US approves sale of SM-3 Block IIA missiles to Japan

28 August 2019 (Last Updated August 28th, 2019 12:49)

The US State Department has approved the Government of Japan’s request to purchase up to 73 Standard Missile-3 (SM-3) Block IIA missiles in a deal valued at around $3.295bn.

The US State Department has approved the Government of Japan’s request to purchase up to 73 SM-3 Block IIA missiles in a deal valued at around $3.295bn.

The Defense Security Cooperation Agency (DSCA) has stated that it has notified Congress of the potential foreign military sale.

Subject to Congress approval, Japan will receive MK 29 canisters with packing, handling, storage, and transportation (PHS&T) kits, as well as special assignment airlift mission (SAAM) flights.

Additionally, the possible sale will include technical assistance, engineering and logistical support services.

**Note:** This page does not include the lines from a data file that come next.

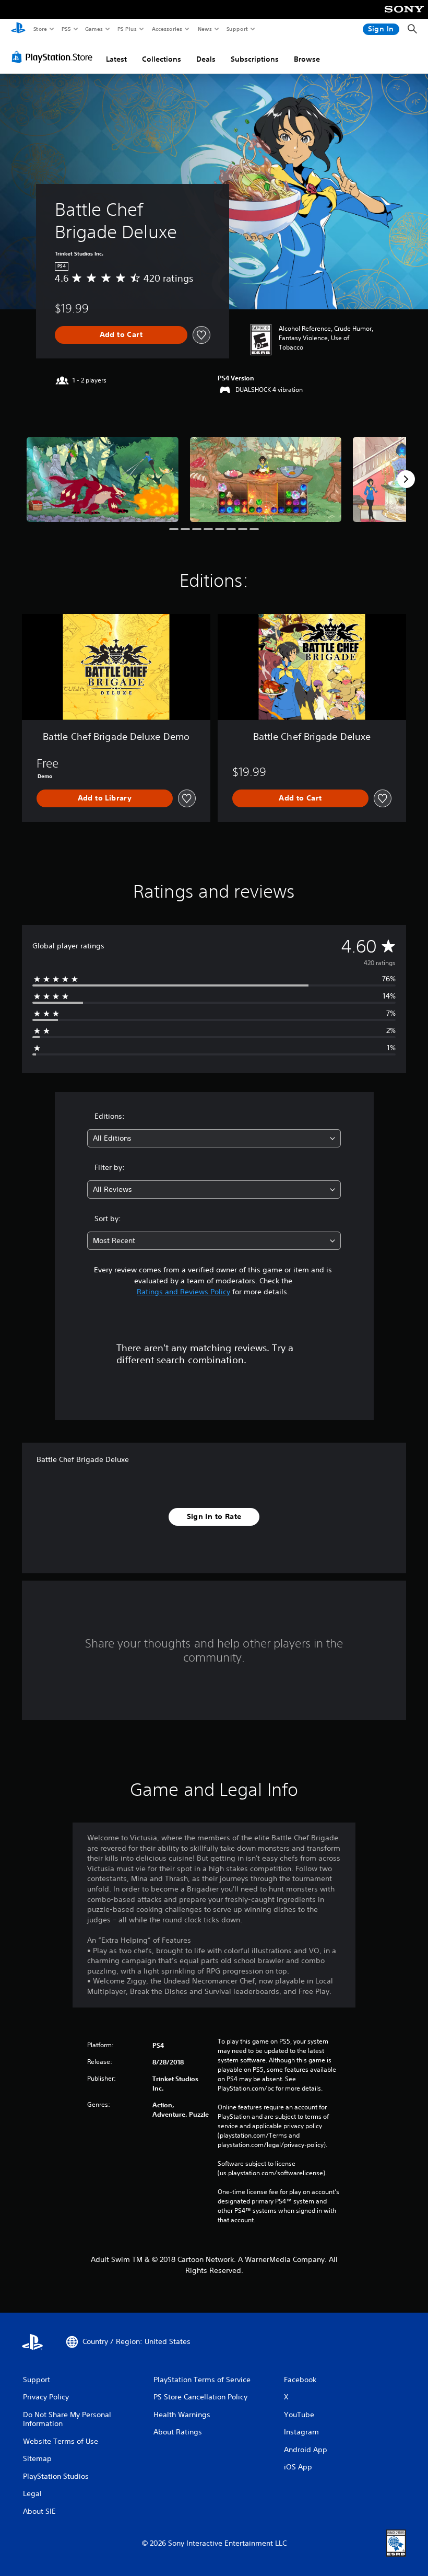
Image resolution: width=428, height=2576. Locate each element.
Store (40, 28)
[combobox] (214, 1138)
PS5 (66, 28)
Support (236, 28)
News (205, 28)
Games (93, 28)
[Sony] (404, 16)
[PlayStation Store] (54, 57)
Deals (206, 59)
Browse (307, 59)
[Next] (406, 479)
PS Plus (127, 28)
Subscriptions (255, 59)
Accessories (166, 28)
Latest (116, 59)
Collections (161, 59)
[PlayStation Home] (18, 29)
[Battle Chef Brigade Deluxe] (103, 479)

DSCA said: “This proposed sale will support the foreign policy and national security of the US by improving the security of a major ally that is a force for political stability and economic progress in the Asia-Pacific region.

“It is vital to US national interests to assist Japan in developing and maintaining a strong and effective self-defence capability.”

The procurement of SM-3 Block IIA missiles will enhance Japan’s ballistic missile defence capability to safeguard its homeland.

Raytheon Missile Systems will serve as the primary contractor for the SM-3 Block IIA all up rounds, while BAE Systems will supply the MK 29 canisters and PHS&T kits.

As part of the implementation of the sale, US officials will make trips to Japan to perform technical reviews, support, and oversight for a period of five years.

In April this year, the State Department cleared a possible $1.15bn sale of up to 56 SM-3 Block IB missiles to Japan.

The US also approved the sale of four SM-3 Block IIA missiles in January last year.

The SM-3 Block IIA interceptor is developed under a joint effort between Raytheon and Japan for protection against ballistic missile threats. The interceptor consists of larger rocket motors and a larger kinetic warhead.

In a test performed in October last year by the US Navy, the Block IIA interceptor completed an intercept test, successfully engaging a medium-range ballistic missile target.